When I first met Stanley in Harlem, he used the example of Fox News, which he says is silencing when it describes itself as ‘fair and balanced’ to an audience that is perfectly aware that it is neither. “The effect is to suggest there is no such thing as fair and balanced. There is no possibility of balanced news only propaganda,” Stanley says.
This style of propaganda pollutes the public square with a toxic form of rhetoric that insinuates there are no facts, there is no objectivity and that everyone is trying to manipulate you for their own interests.
So when facts are being spun and people mislabeled and it appears that you can’t trust what anyone says, why bother paying attention at all?
American linguist Deborah Tannen puts the problem this way, “when you hear a ruckus outside your house you open the window to see what’s going on. But if you hear a ruckus every night you close the shutters and ignore it.”
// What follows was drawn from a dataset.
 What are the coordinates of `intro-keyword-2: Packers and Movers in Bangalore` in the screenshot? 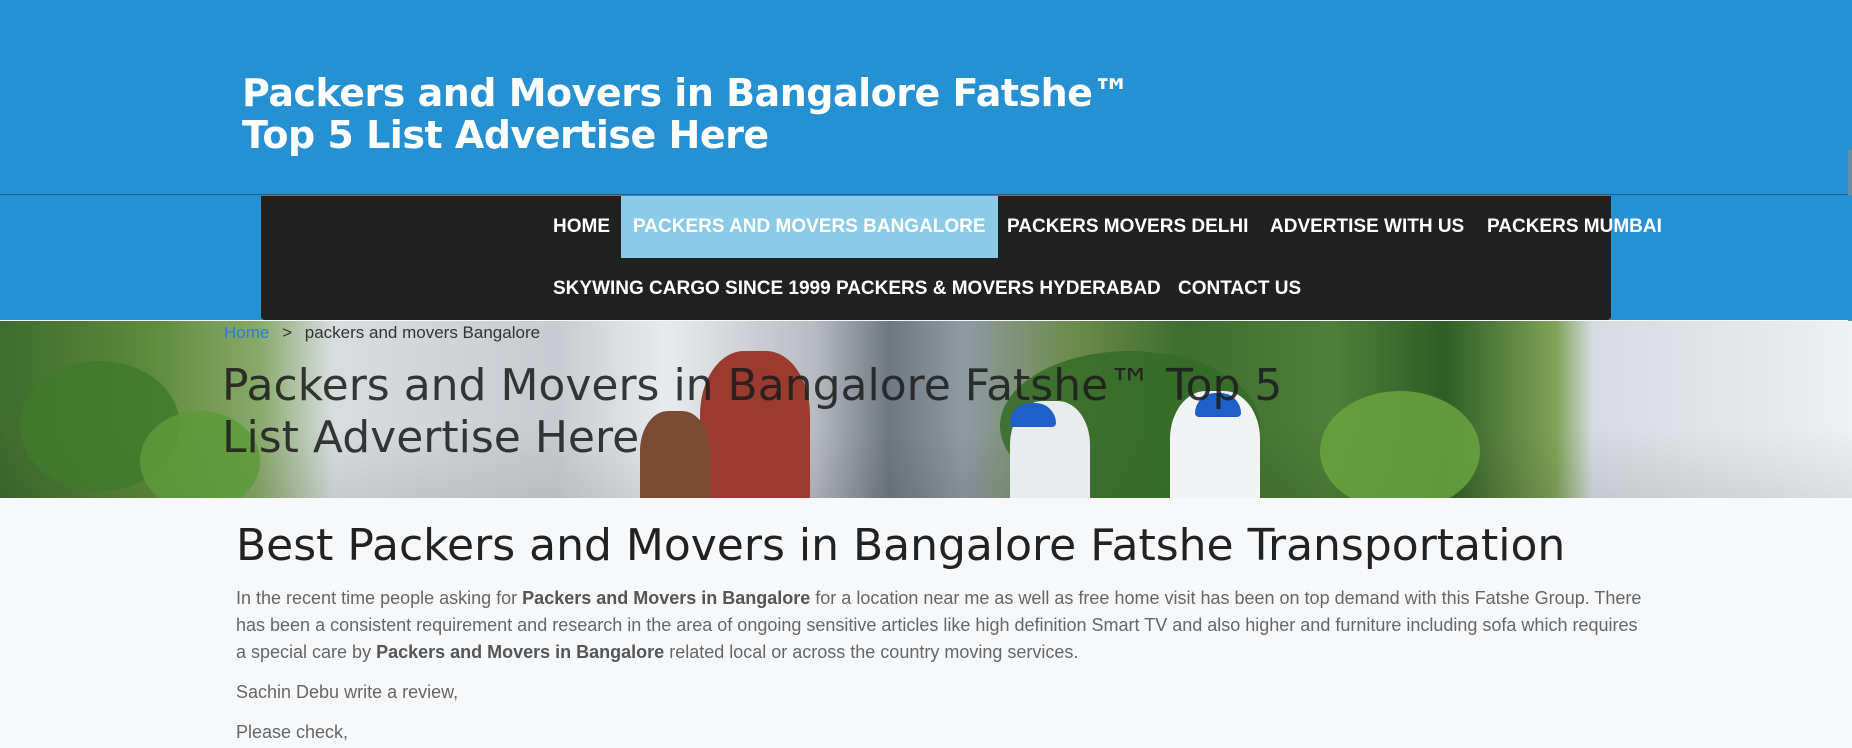 It's located at (520, 652).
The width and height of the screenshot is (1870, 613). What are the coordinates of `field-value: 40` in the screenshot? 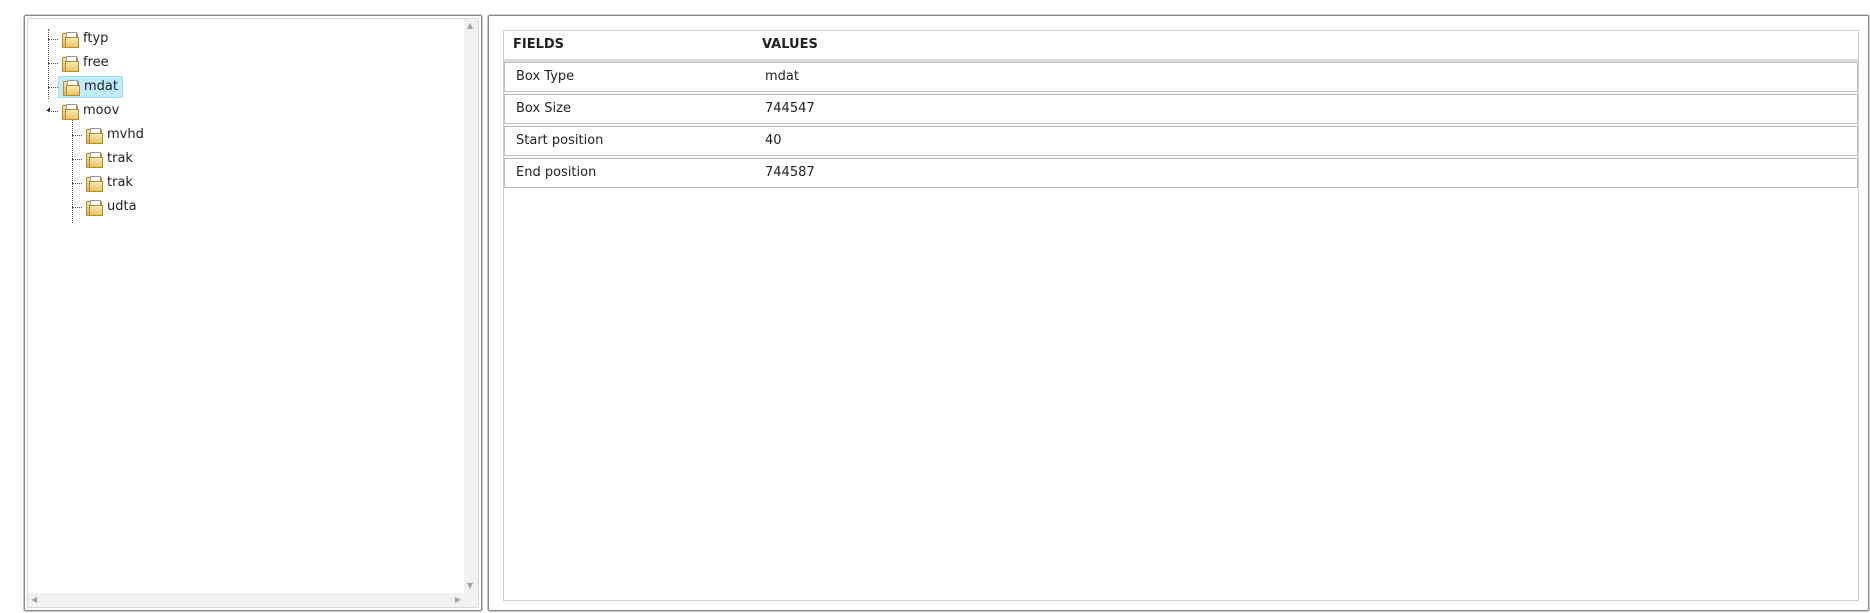 It's located at (774, 140).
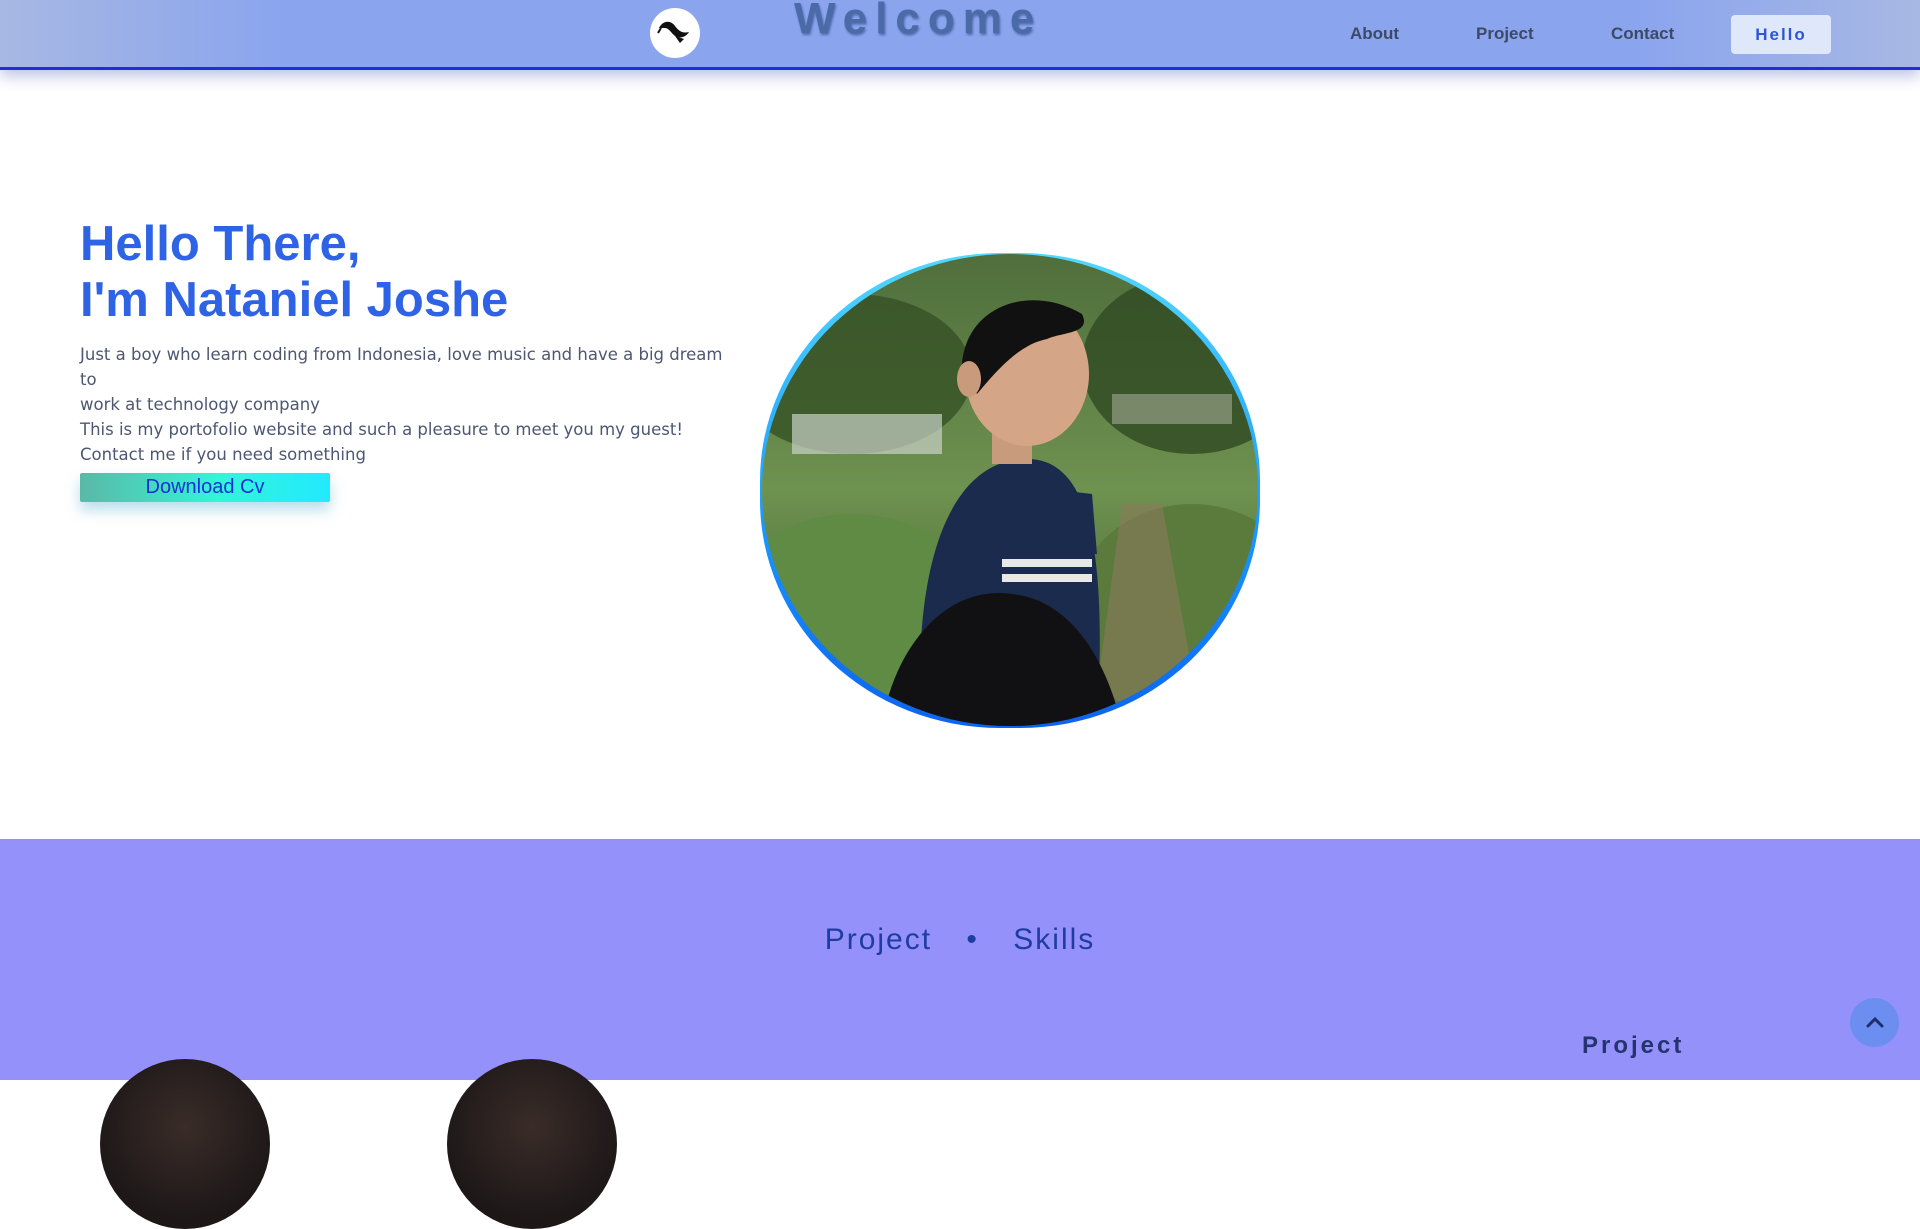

Propaganda makes it difficult for citizens to weigh facts honestly and think things through collectively. What’s more, it’s convinced many of us to disengage.
That, is the exact opposite reaction we should have at this time. Instead, we need to ensure the conditions for reasonable conversations about serious problems that impact society are made possible.
Stanley cites a tradition in political philosophy, dating back to Aristotle, called “defending rhetoric.” He argues there is a kind of propaganda that is necessary to help overcome obstacles to realize democratic ideals. That is speech that brings empathy and appeals to emotion, to bring reasonableness back into public discourse. In other words, fighting propaganda with propaganda that elicits empathy can help to reinforce the liberal democratic ideals of autonomy, equality and reason.
“The demand of reasonableness requires those deliberating about policy to take into account the perspective of anyone who may be subjected to those laws,” Stanley writes.
The antidote to demagogic propaganda is what Stanley calls civic rhetoric. It’s an attempt to share the perspectives of a group who have been silenced, or what he describes as “the tool required in the service of repairing the rupture.“
One of the most striking lessons in his book, How Propaganda Works, is a piece of advice on what we can do personally, about the dark art of propaganda.
Stanley writes: “In the face of the complexities we’ve discussed, perhaps a reasonable way to adhere to ideal deliberative norms, for example, the norm of objectivity, may be to adopt systematic openness to the possibility that one has been unknowingly swayed by bias.”
To me, the best way to fight propaganda is to become savvier about how it manipulates, how it actually works, as Stanley does in his work. It’s not just because we don’t want to become a victim of propaganda, we also don’t want to inadvertently contribute to its dark purpose.
As George Orwell wrote: “One defeats the fanatic precisely by not being a fanatic oneself.”